Merge pr155 some important commits by maverick123123 · Pull Request #163 · Project-HAMi/HAMi-core

maverick123123 · 2026-03-24T11:48:58Z

Commit 1: Add seqlock for precise memory accounting (c2ae4aa)

Problem: The existing lock-free atomic reads used memory_order_relaxed for reading per-process memory counters. While individual atomic loads are safe, a reader could see a torn snapshot — e.g., reading total
updated by one allocation but context_size not yet updated — leading to inconsistent memory accounting and potentially incorrect OOM decisions.

Solution: Introduces a per-process sequence lock (seqlock) — a _Atomic uint64_t seqlock field added to shrreg_proc_slot_t in the header.

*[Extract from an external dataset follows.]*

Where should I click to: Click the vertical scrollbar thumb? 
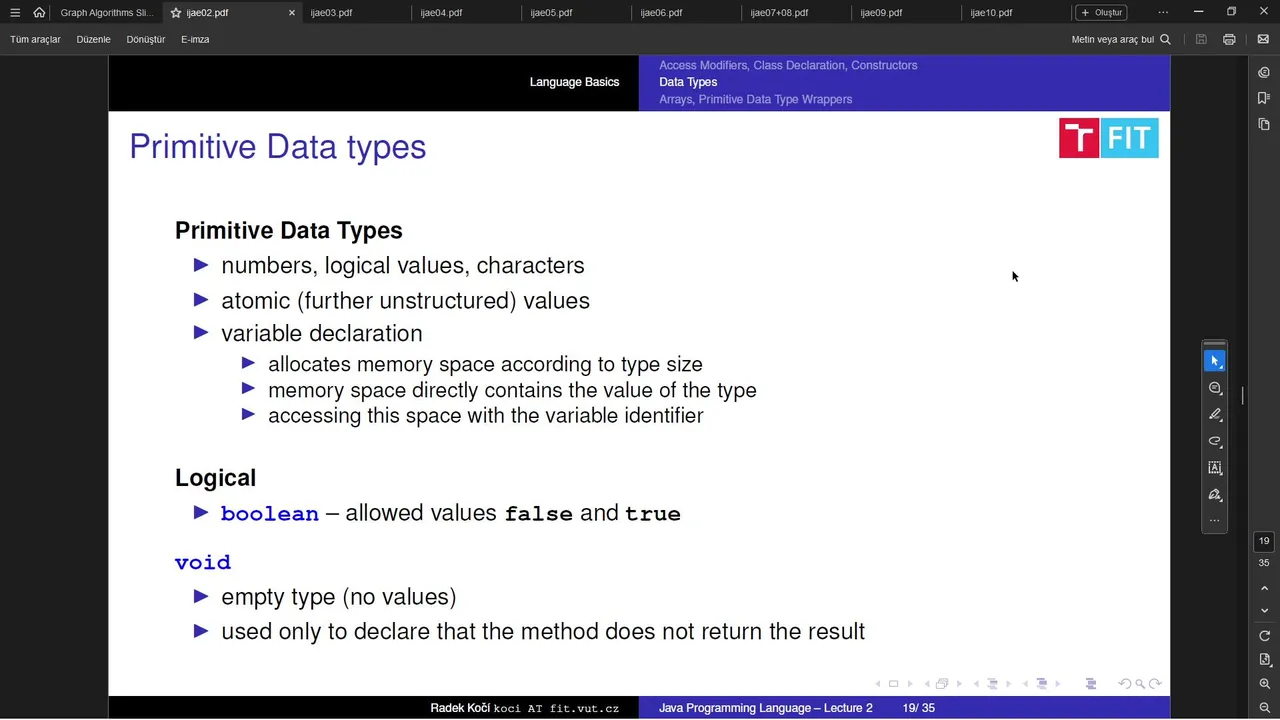[x=1243, y=396]

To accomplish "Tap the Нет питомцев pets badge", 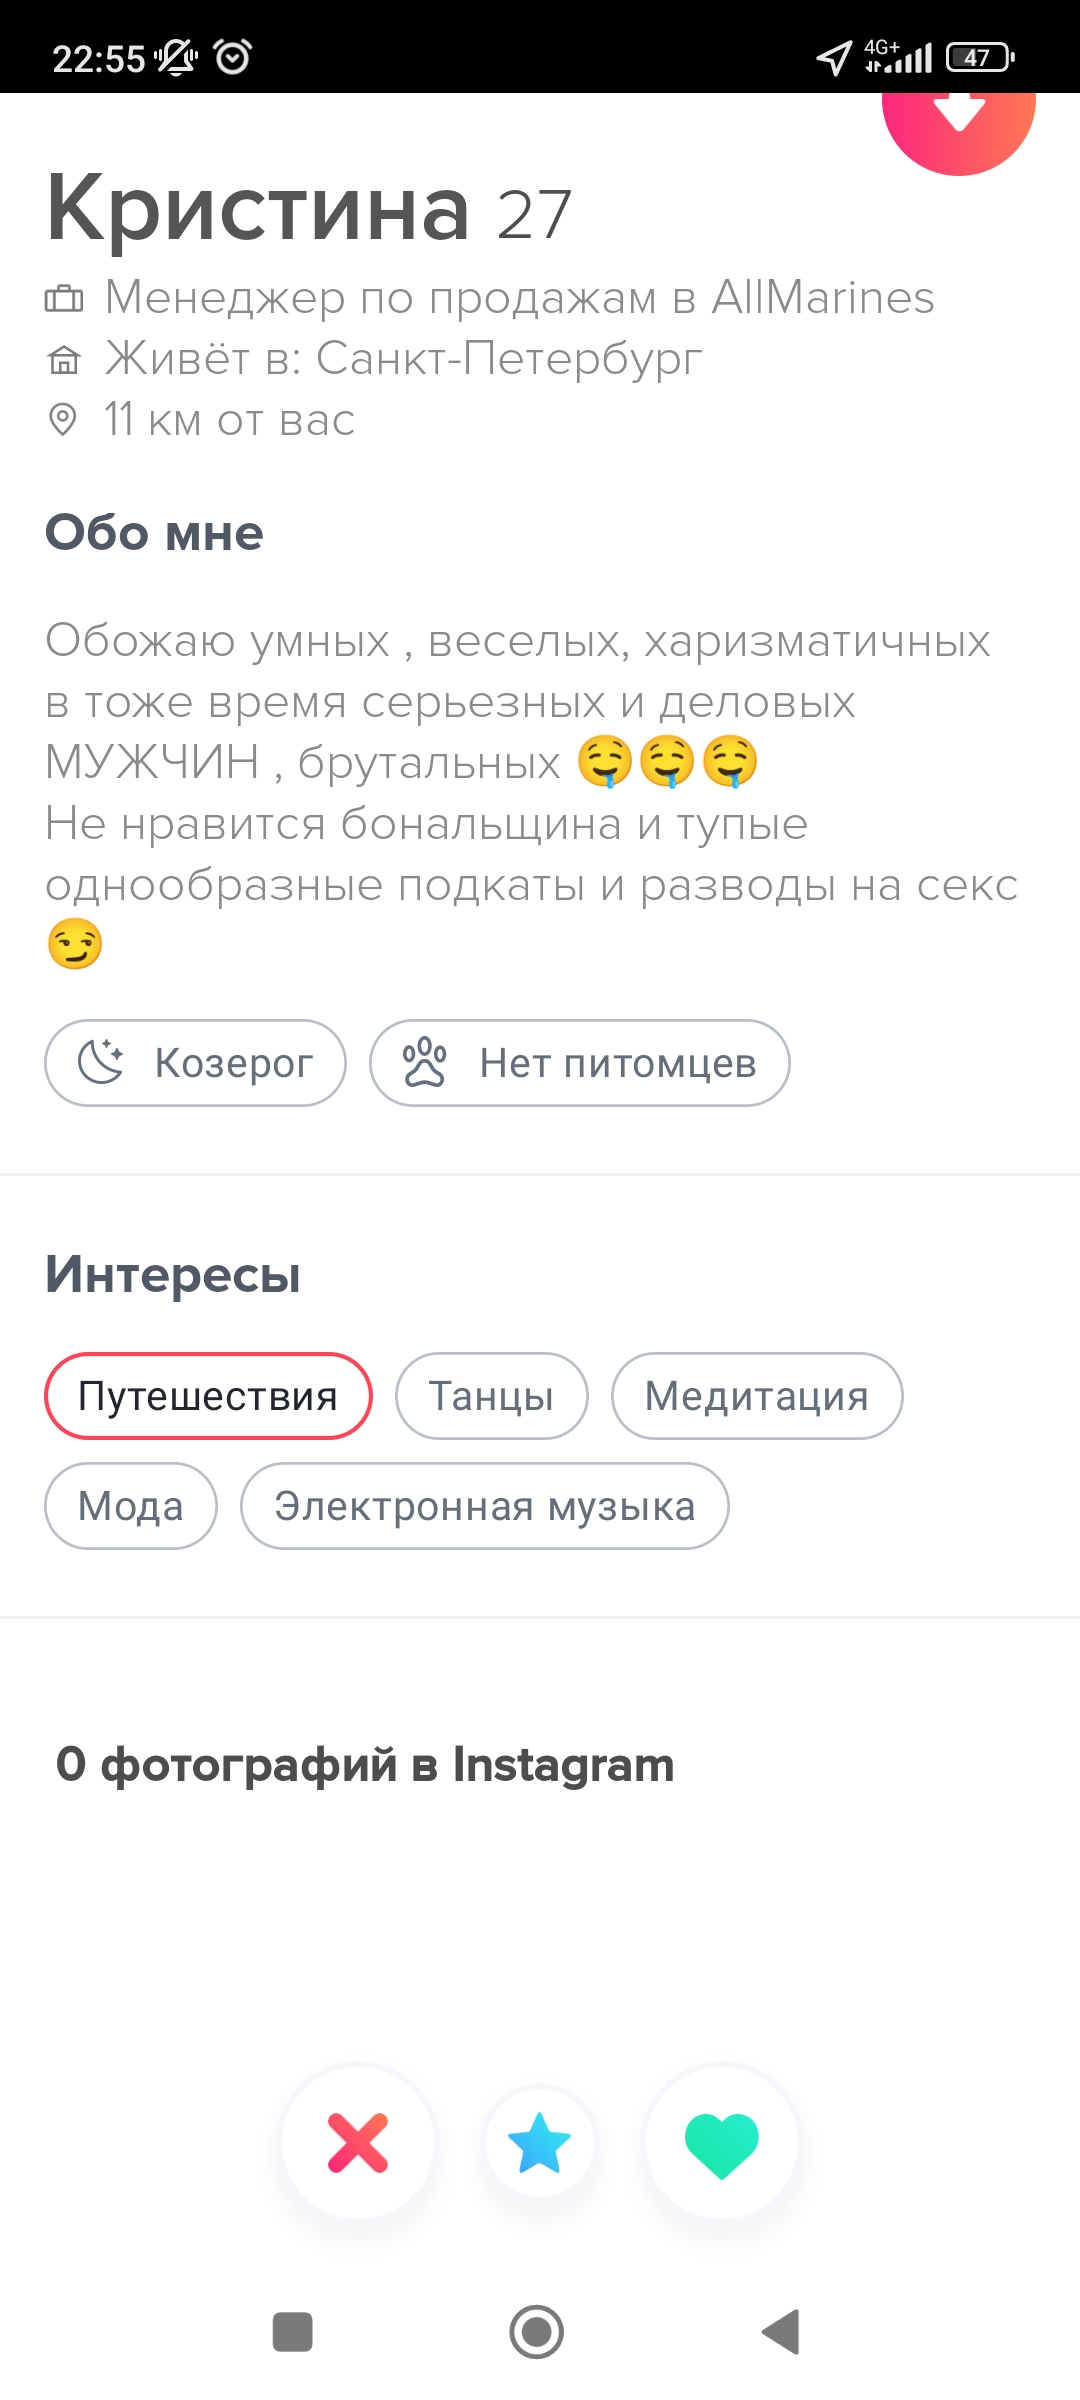I will [x=580, y=1063].
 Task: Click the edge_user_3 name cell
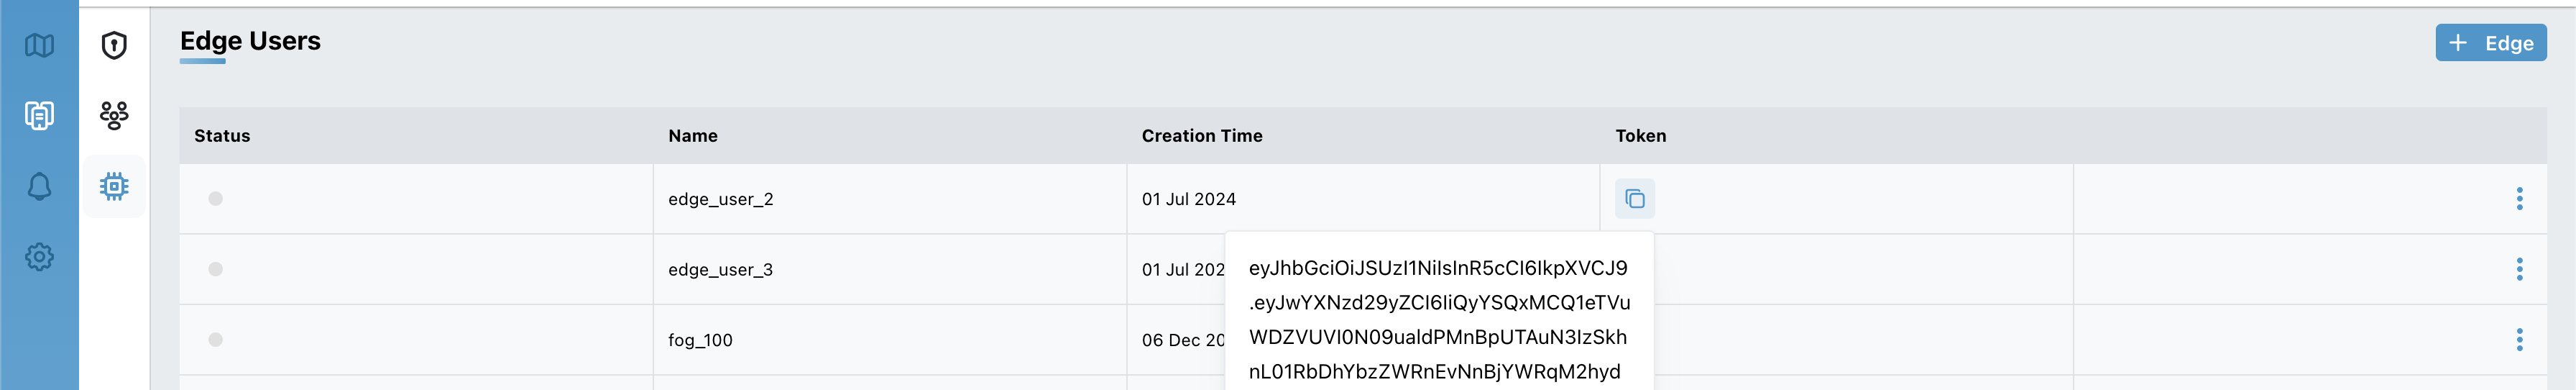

Writer side (add_gpu_device_memory_usage, rm_gpu_device_memory_usage): Before updating counters, atomically increments seqlock to an odd value (signaling "write in progress"), performs all counter updates with
memory_order_release, then increments seqlock to even (signaling "write complete"). This applies to both the fast path (cached my_slot pointer for own PID) and the slow path (linear scan for other PIDs).
Reader side (get_gpu_memory_usage): For each process slot, reads seq1, reads the memory counter, inserts an acquire fence, reads seq2. If seq1 != seq2 (write happened during read), retries. If seq1 is odd
(writer active), spins with exponential backoff: first 5 retries use CPU pause instructions (pause on x86, yield on ARM), then 1μs delays, then 10μs, then 100μs after 100 retries with debug logging.
Header change: Added _Atomic uint64_t seqlock to shrreg_proc_slot_t, reduced unused[3] to unused[2] to maintain struct size/alignment. Seqlock is initialized to 0 (even = no write) in init_proc_slot_withlock.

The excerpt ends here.